__Data excerpts__
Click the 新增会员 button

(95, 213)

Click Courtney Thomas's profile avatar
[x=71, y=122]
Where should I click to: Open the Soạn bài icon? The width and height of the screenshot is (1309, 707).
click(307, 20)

--

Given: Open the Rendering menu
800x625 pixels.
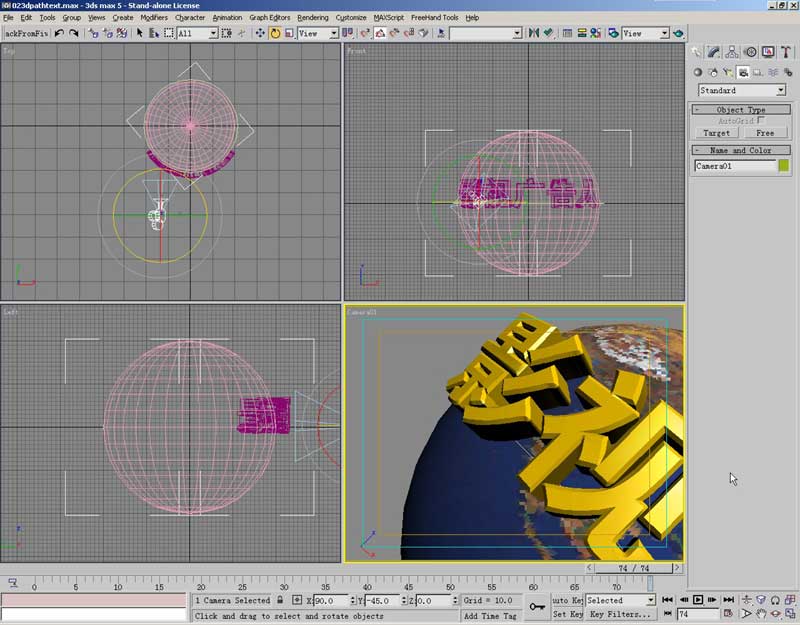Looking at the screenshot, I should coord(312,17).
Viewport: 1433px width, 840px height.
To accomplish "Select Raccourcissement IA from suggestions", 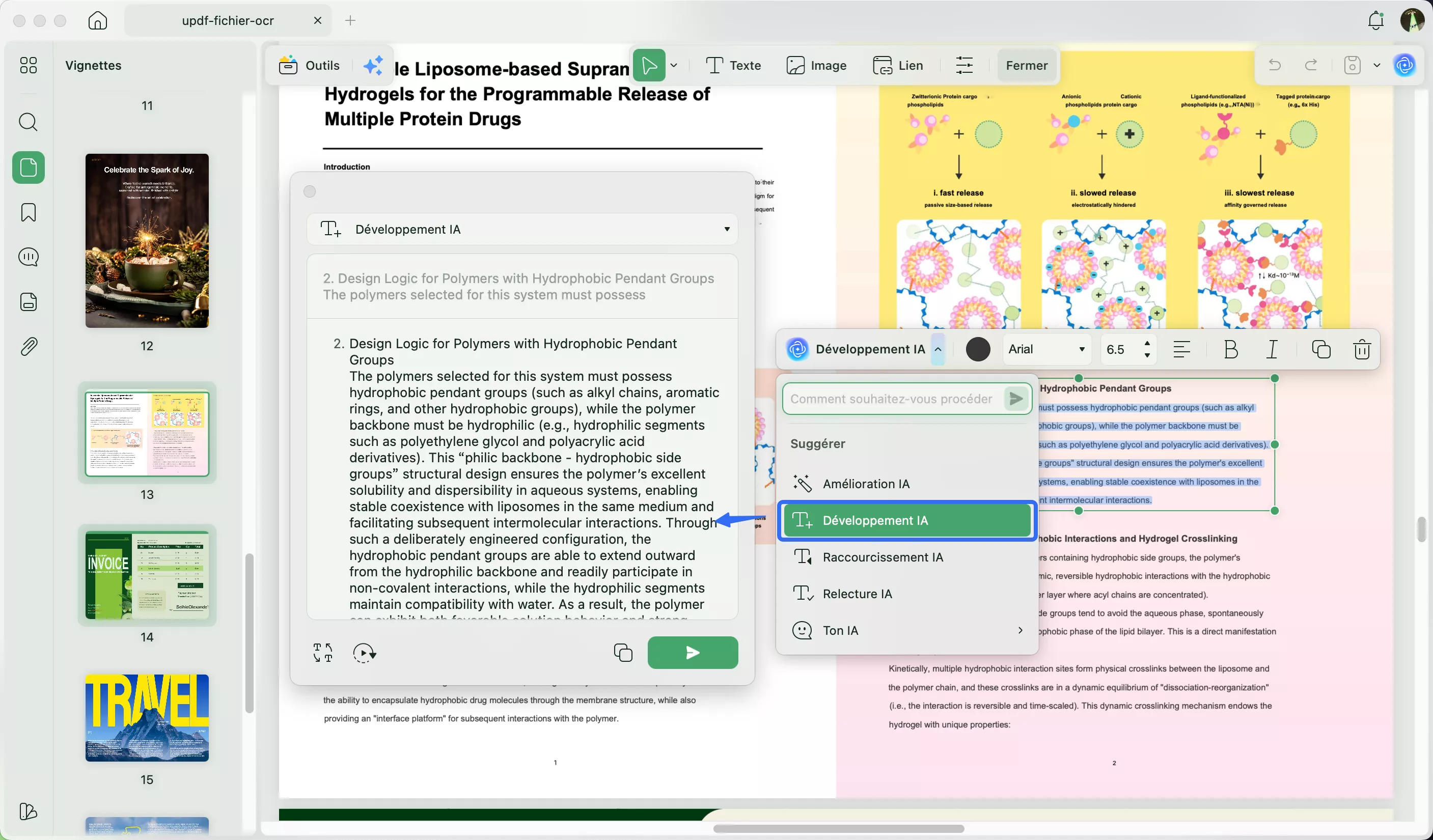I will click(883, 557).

__To be done__
Could you rewrite the lines that begin at the one containing "Click the 新增会员 button" and end after the one containing "click(307, 20)", swapping "profile avatar" for "name" and changing nothing else?

__The answer__
Click the 新增会员 button

(95, 213)

Click Courtney Thomas's name
[x=71, y=122]
Where should I click to: Open the Soạn bài icon? The width and height of the screenshot is (1309, 707).
click(307, 20)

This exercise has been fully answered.